Passive House means lower heaing bills year after year, forever
And when you realise that every year you’ll save about £1,000 on your heating bills alone with a Passive House compared to the new builds built by big-box home developers (cheap, draughty houses that only pass Building Regulations, which is the worst home you can legally build), that means that within a few years you’ll have paid off the extra PassivHaus premium already.
True comfort is a luxury
What’s more, Passive Houses are much more comfortable to live in than normal houses. Normal houses are cold, draughty and suffer from damp and condensation issues. They make you tired and ill. Passive Houses regulate moisture automatically, are properly ventilated with clean, filtered air from outside and maintain an even 20DegC throughout the home, whatever the time of year.

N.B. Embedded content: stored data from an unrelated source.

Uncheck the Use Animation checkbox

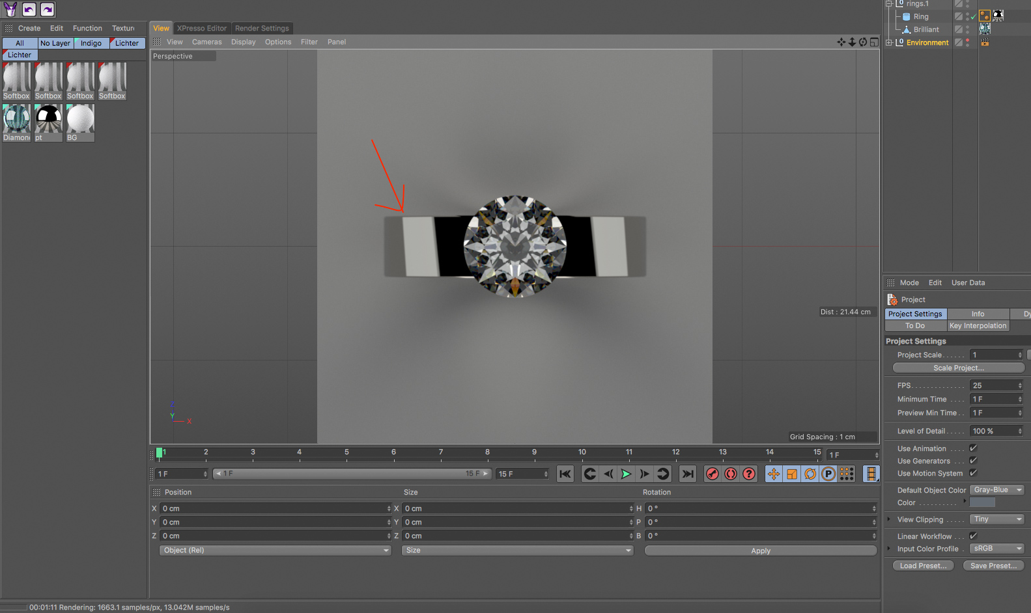[973, 448]
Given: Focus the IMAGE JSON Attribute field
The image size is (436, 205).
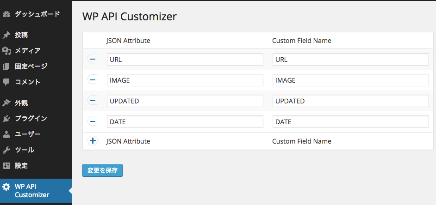Looking at the screenshot, I should click(185, 80).
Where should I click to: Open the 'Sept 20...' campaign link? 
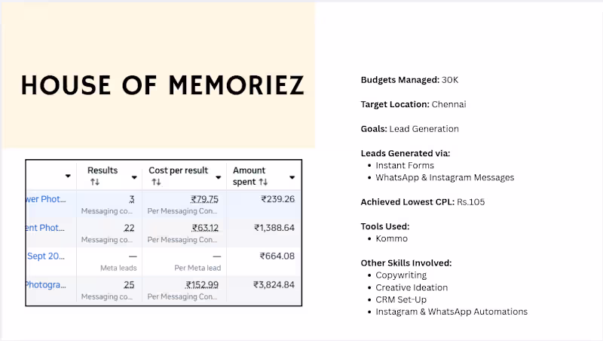tap(46, 256)
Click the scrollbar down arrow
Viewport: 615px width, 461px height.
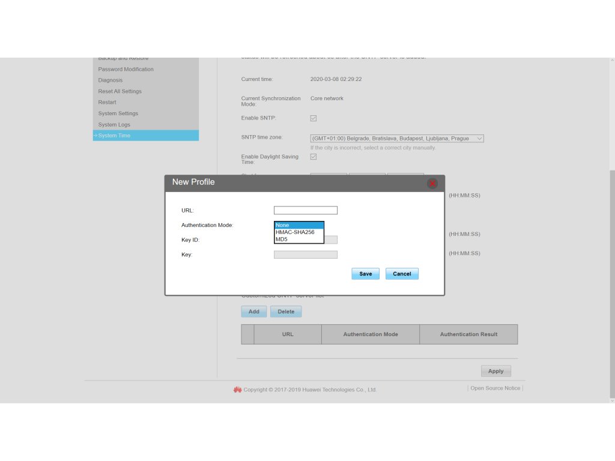[611, 400]
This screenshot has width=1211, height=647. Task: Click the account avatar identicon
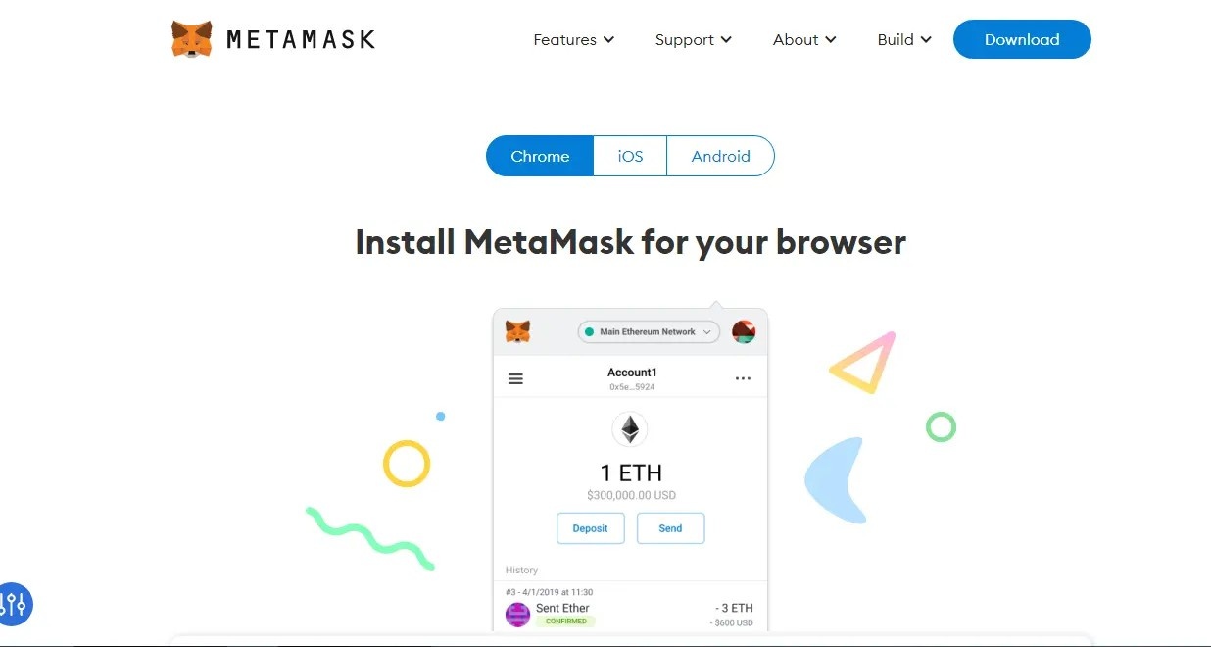click(x=744, y=331)
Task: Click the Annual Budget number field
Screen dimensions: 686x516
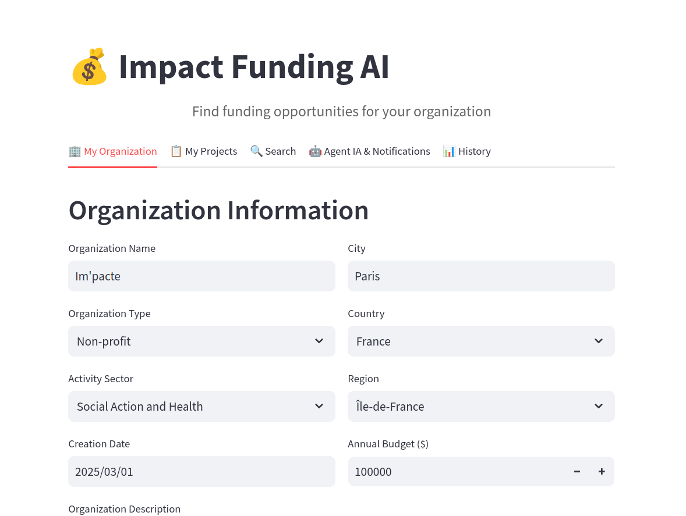Action: click(454, 471)
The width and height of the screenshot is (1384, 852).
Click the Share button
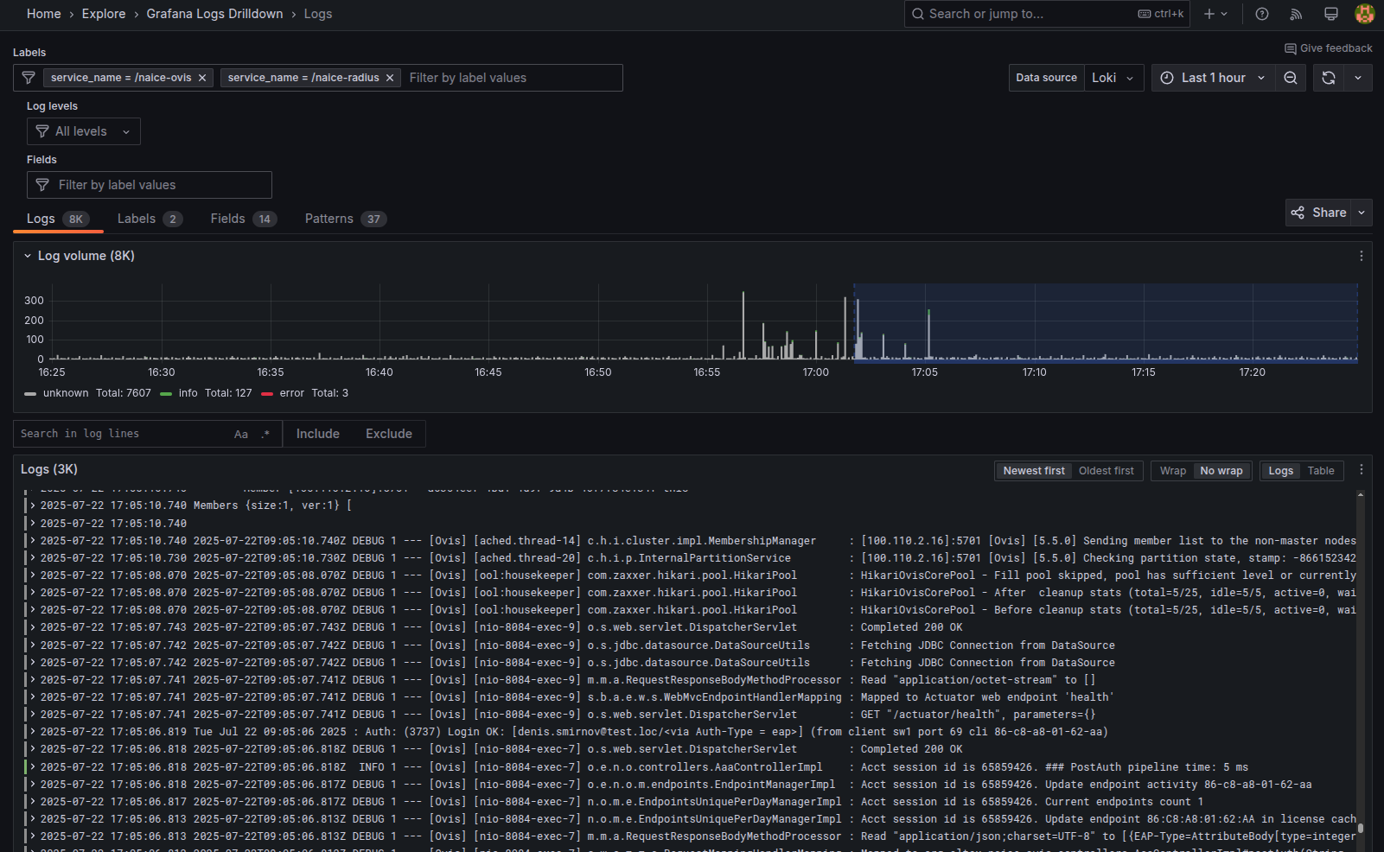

So you’ve got a much more luxurious lifestyle for higher upfront costs but costing less money down the line.
What went wrong with the Government’s “Green Deal”
The genius beyond the government’s “Green Deal”, which has just been scrapped, was that it allowed people without cash to improve their home. The idea was simple: if you could provide low-cost loans to homeowners to improve their home’s energy performance today, they could pay back their loan through the money saved on heating bills over the next few years.
It was a genius idea, but mismanagement, poor interest rates, lack of promotion and poor building methods meant that it barely made a difference to carbon reduction levels, and wasted a lot of taxpayer money in the process. This is a shame, because the idea behind it is sound.
Passive Houses have the same sound energy-saving credentials the continent has been using for 40 years. It’s time for a real eco revolution in the UK – and everyone can take part.